*WHAT YOU SHOULD DO*
Check every line below, and copy those that include "agent".

*TASK MATERIAL*
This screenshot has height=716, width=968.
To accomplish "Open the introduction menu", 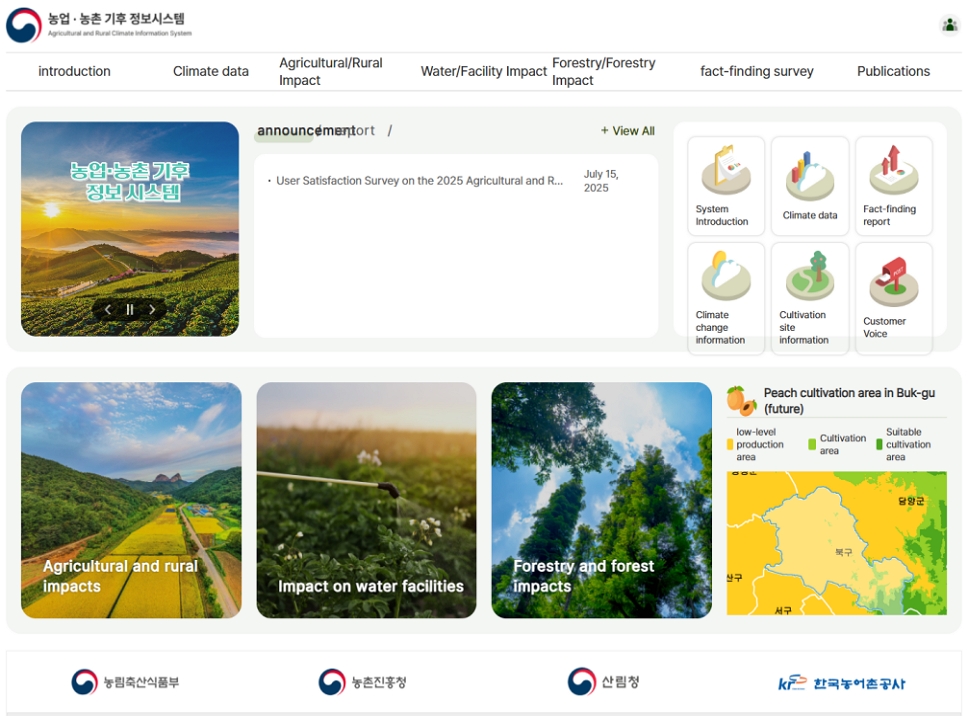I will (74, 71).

--

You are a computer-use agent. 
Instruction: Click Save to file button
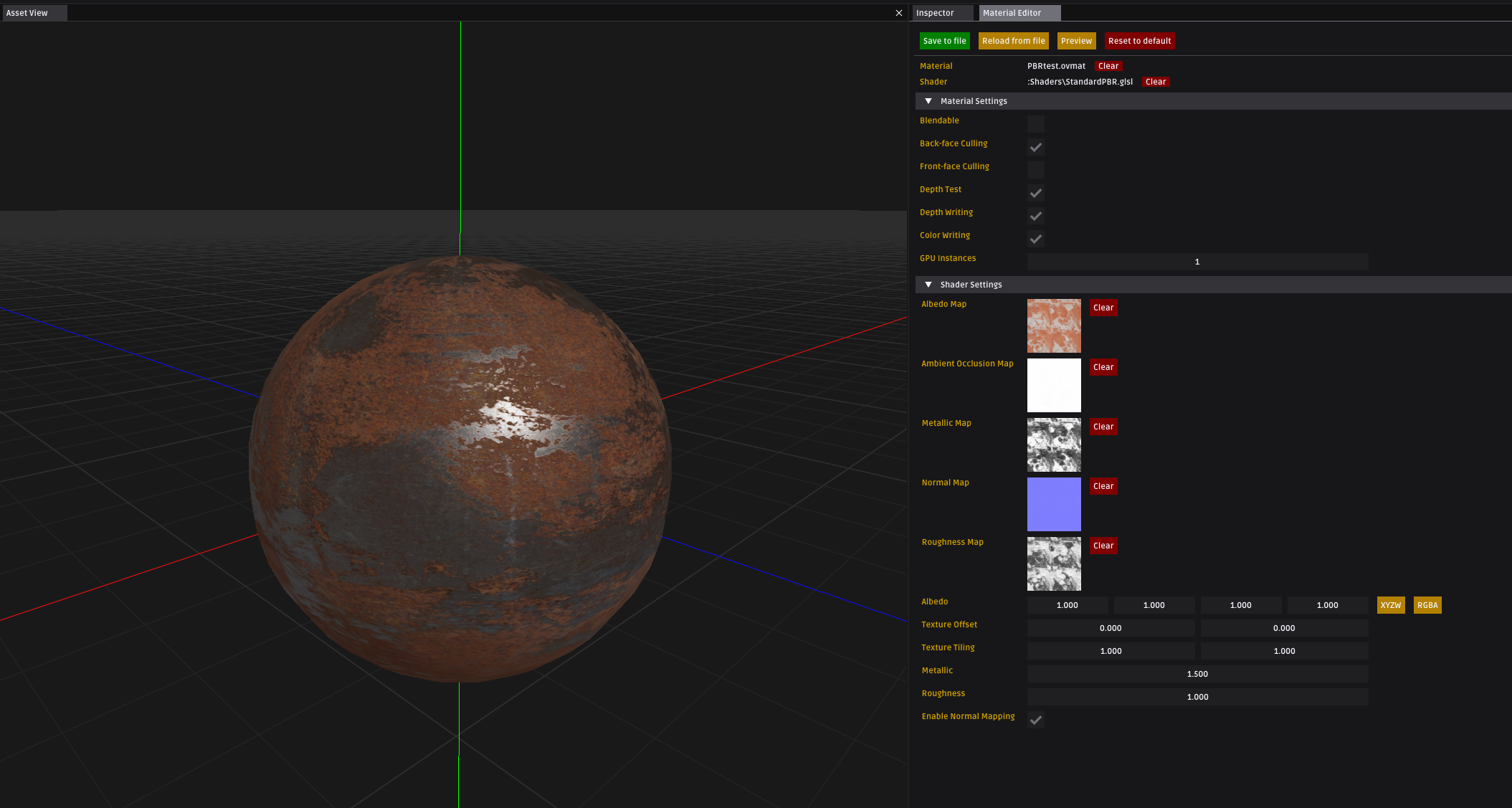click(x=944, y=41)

---

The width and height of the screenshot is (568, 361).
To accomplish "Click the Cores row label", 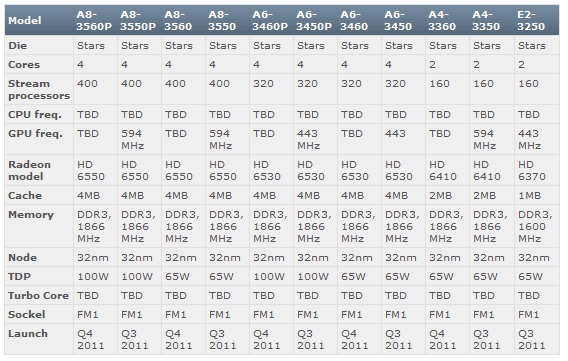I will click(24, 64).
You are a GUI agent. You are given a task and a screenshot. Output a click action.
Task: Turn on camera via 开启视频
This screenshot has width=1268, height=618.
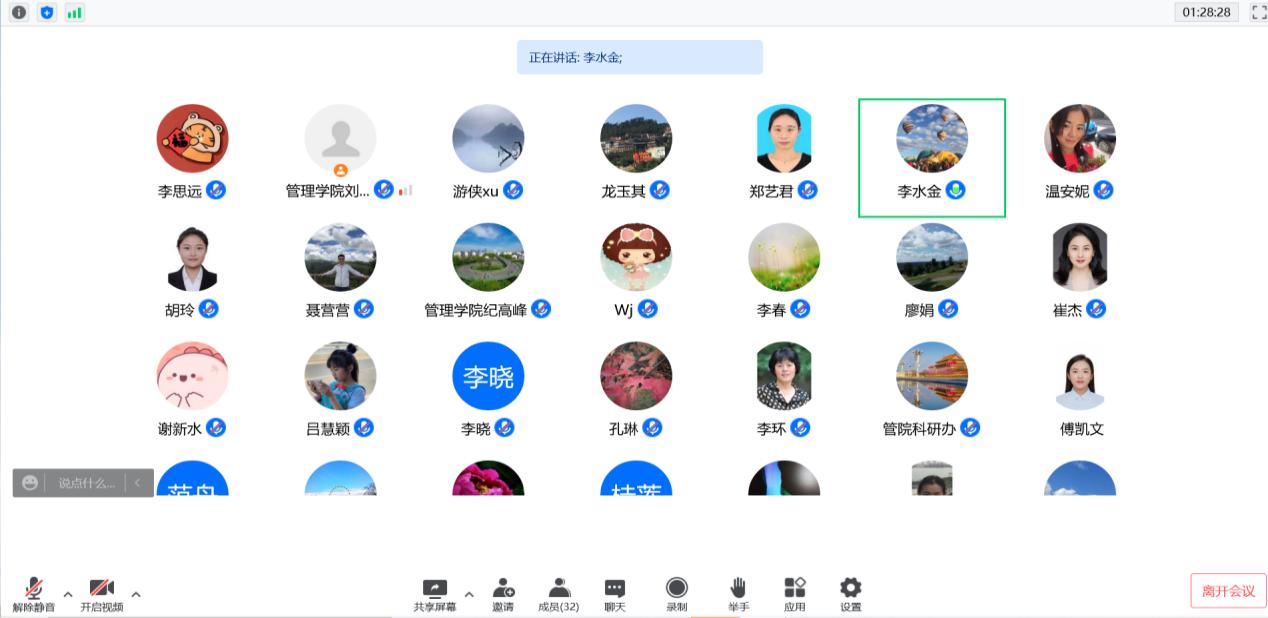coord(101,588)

*EXERCISE RESPONSE*
You are a computer-use agent. 
You are a GUI agent. You are given a task and a screenshot. Output a click action.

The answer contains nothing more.